-- start of MATERIAL FOR THIS EXERCISE --

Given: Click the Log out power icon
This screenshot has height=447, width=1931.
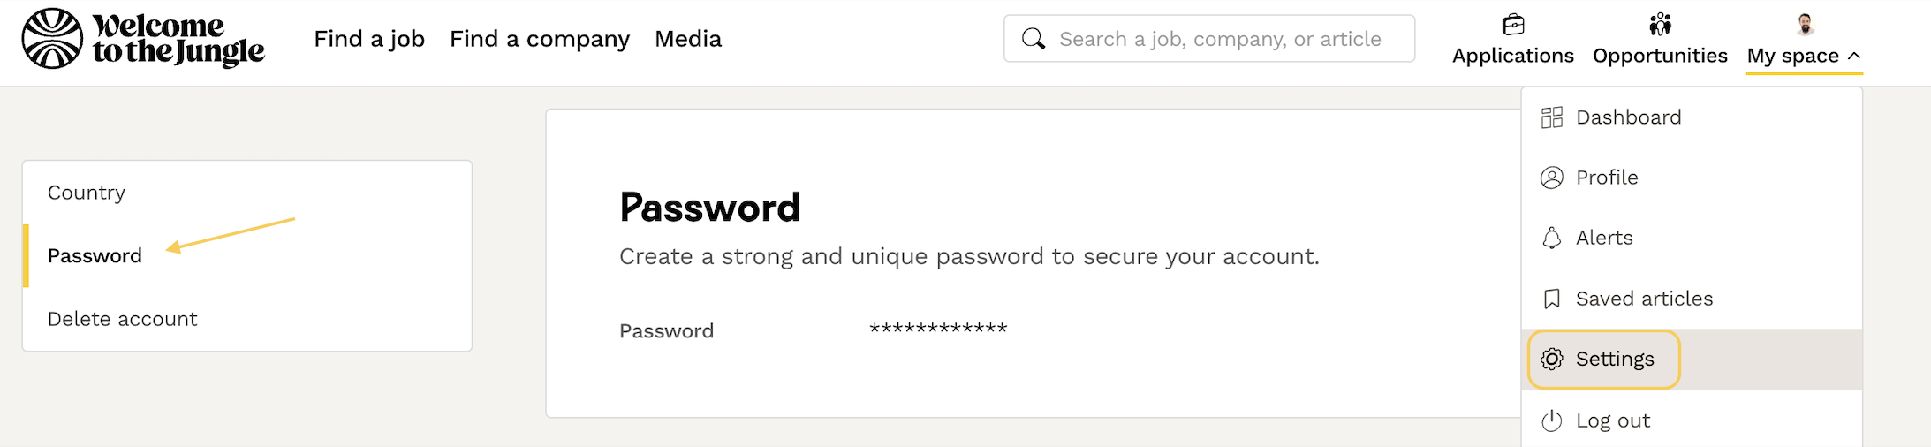Looking at the screenshot, I should pos(1552,421).
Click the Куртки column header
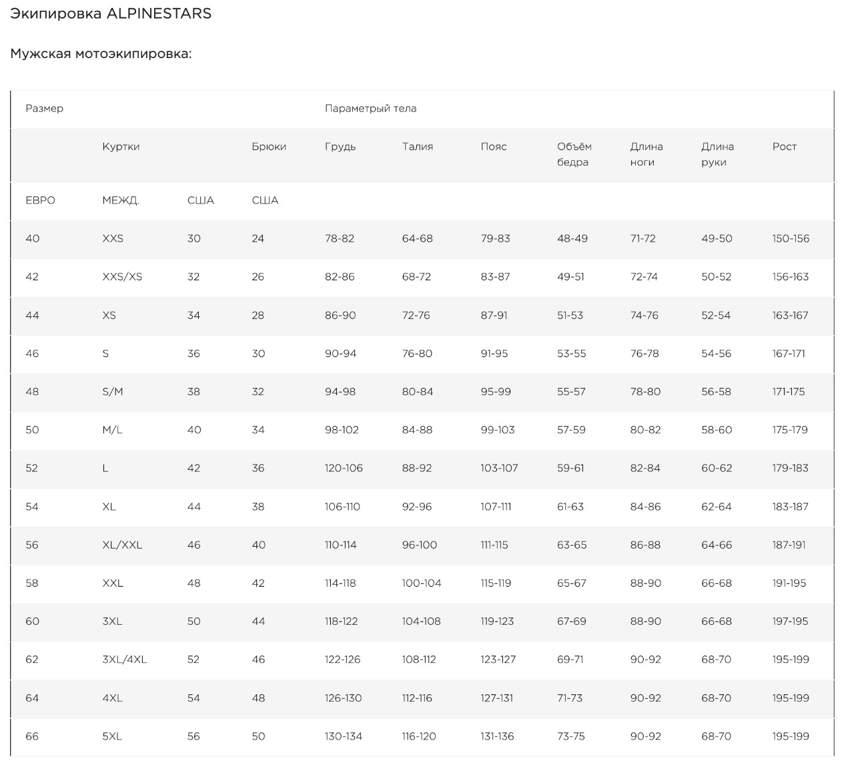Screen dimensions: 854x773 (121, 147)
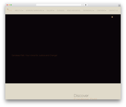
Task: Click the red close window dot
Action: [7, 5]
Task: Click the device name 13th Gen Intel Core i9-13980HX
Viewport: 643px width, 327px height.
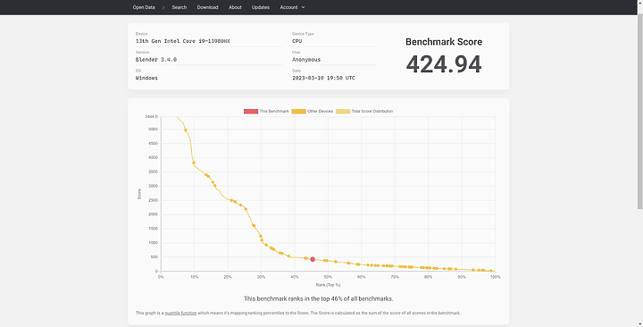Action: (x=183, y=41)
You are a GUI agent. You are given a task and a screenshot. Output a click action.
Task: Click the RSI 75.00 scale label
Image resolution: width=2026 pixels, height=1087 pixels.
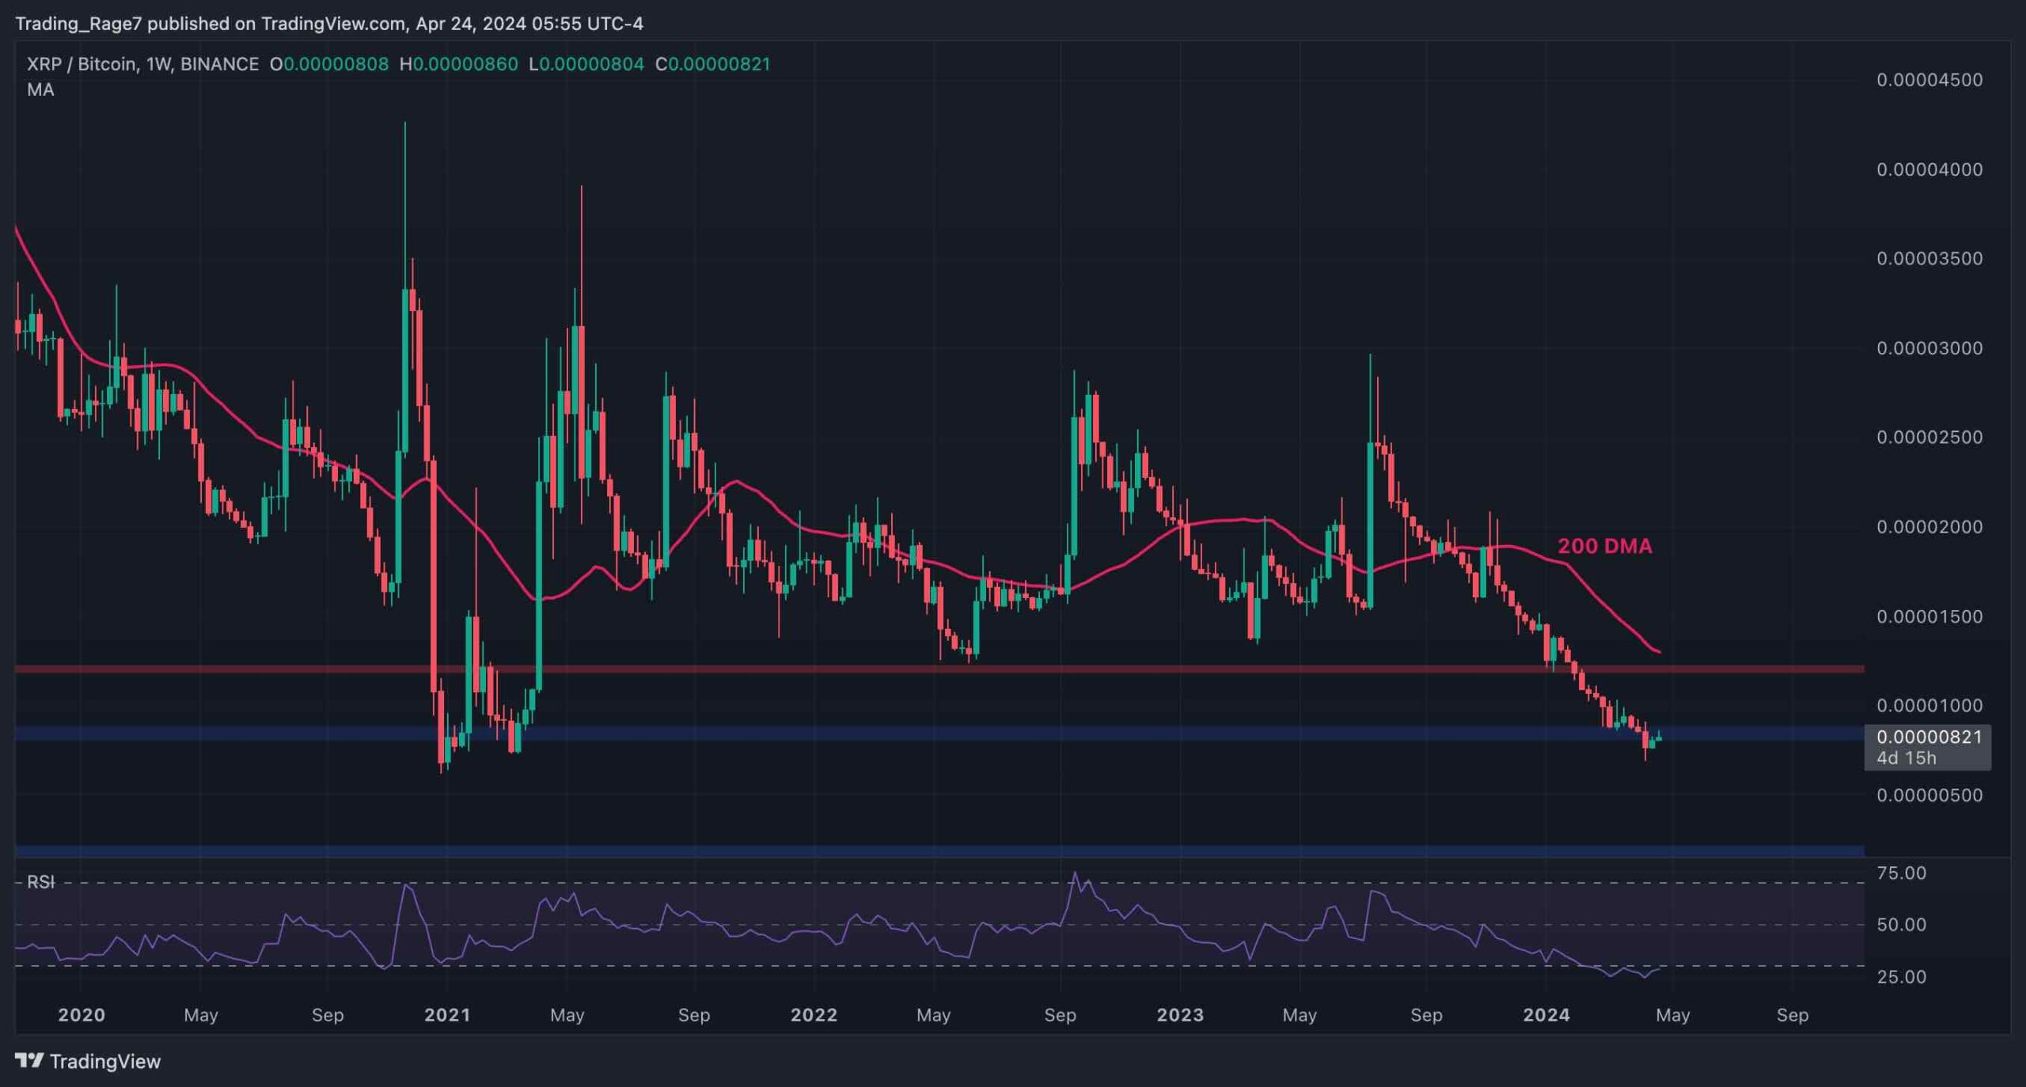tap(1901, 873)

-- end of MATERIAL FOR THIS EXERCISE --

* [GIVEN INSTRUCTION] Please rewrite the rows from the line with "Click the Куртки column header" through the end of the rows, changing "Viewport" to "Display" and keeping everything else the same. Leave the pictures out of your answer.

* [TASK RESPONSE]
Click the Куртки column header
Screen dimensions: 854x773 (121, 147)
Task: Click the red close window dot
Action: [7, 5]
Task: Click the device name 13th Gen Intel Core i9-13980HX
Display: 643px width, 327px height.
Action: (x=183, y=41)
You are a GUI agent. You are given a task and a screenshot. Output a click action.
Task: Click the RSI 75.00 scale label
Image resolution: width=2026 pixels, height=1087 pixels.
tap(1901, 873)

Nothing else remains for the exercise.